Slice is a command-line utility designed to automatically segment long audio recordings into smaller clips based on voice activity.
It prepares raw audio for Natural Language Processing (NLP) and Speech-to-Text (STT) model training (like Whisper, Kaldi, or Wav2Vec2) by ensuring clips contain distinct speech segments and creating standard metadata manifests.
- Robust Voice Activity Detection (VAD): Uses WebRTC VAD to distinguish human speech from background noise, which is more accurate than simple energy-based silence detection.
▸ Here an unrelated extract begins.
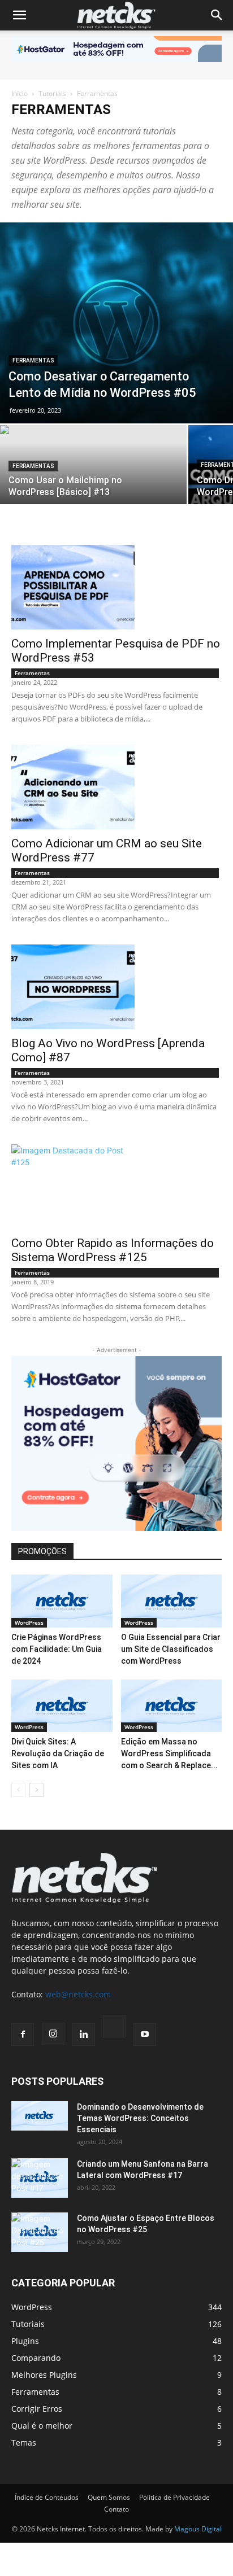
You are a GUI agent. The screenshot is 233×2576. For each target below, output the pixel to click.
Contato (116, 2509)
- Automatic Preprocessing: Automatically converts audio to 16kHz Mono (16-bit), the standard format required by most ASR models.
- Metadata Generation: Outputs a
manifest.jsonlfile containing filenames and durations alongside the audio clips. - CLI Support: Fully automatable via command line arguments.
- Batch Processing: Process single files or entire directories of audio at once.
- Dry Run Mode: Preview how audio will be split without writing files.
-
Clone the repository
git clone [https://github.com/divij-pawar/slice.git](https://github.com/divij-pawar/slice.git) cd slice -
Install Python dependencies
pip install -r requirements.txt
-
Install FFmpeg (Required) Slice relies on
pydubto load audio files, which requires FFmpeg.- Mac:
brew install ffmpeg - Linux:
sudo apt-get install ffmpeg - Windows: Download FFmpeg and add it to your PATH.
- Mac:
Slice a single audio file using default settings. This will create a folder containing .wav clips and a manifest.jsonl.
python slice.py audio/interview.wavProcess every .wav or .mp3 file in a folder:
python slice.py data/raw_recordings --output data/processed_datasetUnsure about your settings? Use --dry-run to see the split timestamps without creating files:
python slice.py audio/interview.wav --dry-runYou can tune the VAD sensitivity to fit different microphone qualities or background noise levels.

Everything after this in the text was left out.